No se trata entonces de un biopic al uso. Aquí el artificio es revelado casi con afán juguetón. No solo por la ingente cantidad de citas textuales a la vida y obra de Dylan, lo cual es lógico, sino por la intertextualidad que abraza el film. Desde las versiones de artistas contemporáneos (Tom Verlaine de Television, Yo la tengo, Calexico, Antony & the Johnsons, etc.) de las canciones de Dylan hasta la reelaboración de portadas de discos, documentos gráficos y cartelería relacionados con el artista. La reinvención continua se hace así patente en la película, necesaria cuando se trata de alguien con tantas caras, tantas etapas y en constante evolución. También hay una secuencia-homenaje a Ocho y medio (Otto e mezzo, Federico Fellini, 1963) durante la estancia de Dylan en Londres: el artista atormentado por la presión de las múltiples personalidades que dirigen su vida solo que, en este caso, esa identidad poliédrica está dentro de uno mismo.

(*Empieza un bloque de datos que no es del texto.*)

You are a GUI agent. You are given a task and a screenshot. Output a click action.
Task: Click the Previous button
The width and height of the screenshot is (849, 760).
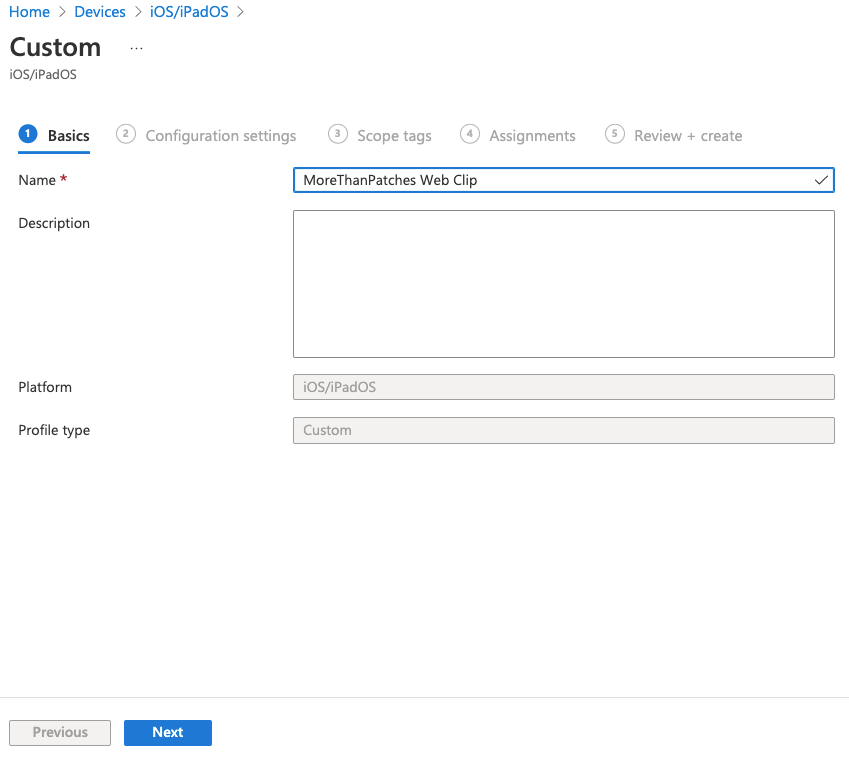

Incluso hay lugar para la autoreferencialidad, incluyendo como actriz a Kim Gordon, integrante de la banda Sonic Youth, con quienes Todd Haynes había grabado ya un videoclip de su álbum Goo en 1990 y que ya aparecía también en el otro gran biopic de los últimos años, Last Days (Gus Van Sant, 2005). O introduciendo al personaje del Dylan-Rimbaud en la película, influencia clave en el artista, de acuerdo, pero también presente en el cortometraje de Haynes Assassins: A Film Concerning Rimbaud (1985).

 

El último personaje se sube al tren: al principio era el niño, ahora el cuerpo viejo y agotado de Richard Gere. La película al fin termina como una especie de relato circular, imposible de cerrar (de nuevo la imposibilidad), que vuelve al punto de partida: el hobo, personaje mítico de la historia de Estados Unidos, siempre en movimiento, de tren en tren, en eterna migración. Llegamos entonces al único final posible, la aparición en escena del auténtico Dylan. Pero Dylan en concierto, tocando la armónica. La palabra le ha sido arrebatada. Los otros hablan por él.